Pois aqui tem chovido mais,os valores do Linho sao incriveis,.ontem 26mm,hoje 51mm (em 6 horas!) Confesso que desconfiei deste último valor, mas assim qu vi o caudal brutal da ribeira da atrozela as dúvidas passaram a certeza,conforme retrata o.meu post desta manhã .


----------



## Tufao André (25 Nov 2016 às 22:43)

Mais um optimo acumulado neste evento de ontem e hoje. Das 20h as 0h de ontem (dia 24) o acumulado foi de *13,7 mm* e desde as 0h até agora ficou-se pelos *20 mm*, obtidos durante toda a madrugada pois durante o dia pouco ou nada choveu... No total temos *33,7 mm *o que muito bom e dentro as quantidades previstas! 
Tudo calmo por agora e *13,0ºC* actuais com vento fraco


----------



## david 6 (25 Nov 2016 às 23:52)

*9ºC* e a ficar nevoeiro


----------



## guisilva5000 (26 Nov 2016 às 01:41)

Depois do flop do mês de Novembro do ano passado, já me dou por contente com o acumulado que tenho neste mês (infelizmente abaixo da média do mês mais chuvoso de Lisboa)  Para mim é dos meses mais incógnitos porque tanto pode ficar com semanas e semanas sem uma pinga, mas quando chove, chove à grande!

A propósito de chover bem em Novembro, o IPMA relembrou as cheias de 1967, quase a fazerem 50 anos! 
http://www.ipma.pt/pt/media/noticias/news.detail.jsp?f=/pt/media/noticias/textos/cheias-1967.html

Pressão quase nos *1000 hPa*, vamos ver se desce para 99x amanhã!

(Ps: a estação de Barcarena já vai em 174.8 mm, não sei se ei de rir ou chorar )


----------



## squidward (26 Nov 2016 às 09:02)

Aqui em Vialonga ouvi um trovão distante por volta das 8:50, alguém confirma ?


----------



## thunderstorm87 (26 Nov 2016 às 09:06)

squidward disse:


> Aqui em Vialonga ouvi um trovão distante por volta das 8:50, alguém confirma ?

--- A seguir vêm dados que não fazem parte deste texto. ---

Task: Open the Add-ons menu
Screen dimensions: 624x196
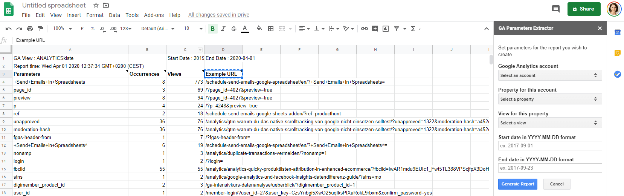Action: 154,15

Bom dia a todos.Eram 8h50 deu trovoada em Almada


----------



## anti-trovoadas (26 Nov 2016 às 09:23)

Sim na Moita também.

Sent from mTalk


----------



## windchill (26 Nov 2016 às 10:49)

O céu a sul vai-se compondo...


----------



## vortex (26 Nov 2016 às 11:04)

Bom dia.Forte aguaceiro agora.


----------



## david 6 (26 Nov 2016 às 11:16)

acordei com aguaceiro forte na Fajarda  
assim dá gosto acordar


----------



## JAlves (26 Nov 2016 às 11:16)

Trovão abafado, audível aqui na Ramada, mesmo dentro de casa!

O radar promete!! 

Já quase não se vê Lisboa!

EDIT: Já chove forte!!!


----------



## flybull (26 Nov 2016 às 11:21)

Bom dia

Hoje por volta da 10:20  zona de Coruche









neste momento 11.21 a chuver


----------



## jonas_87 (26 Nov 2016 às 11:21)

Bem o céu está roto, sigo já com 13,6 mm, a caminho dos 130 mm mensais.
Os solos já estão saturados.


----------



## david 6 (26 Nov 2016 às 11:23)

trovão!!!


----------



## Duarte Sousa (26 Nov 2016 às 11:24)

Boas!

Neste momento a Sul, céu bastante interessante. Esta panorâmica é de há uns minutos, entretanto a célula aproximou-se e decidi meter a gravar, não vá isto originar um time-lapse engraçado 






*EDIT 11:26:* consigo observar alguma rotação


----------



## david 6 (26 Nov 2016 às 11:25)

outro trovão!


----------



## WMeteo (26 Nov 2016 às 11:28)

Bom dia.

Por aqui, céu bastante cinzento e por momentos, choveu de forma fraca.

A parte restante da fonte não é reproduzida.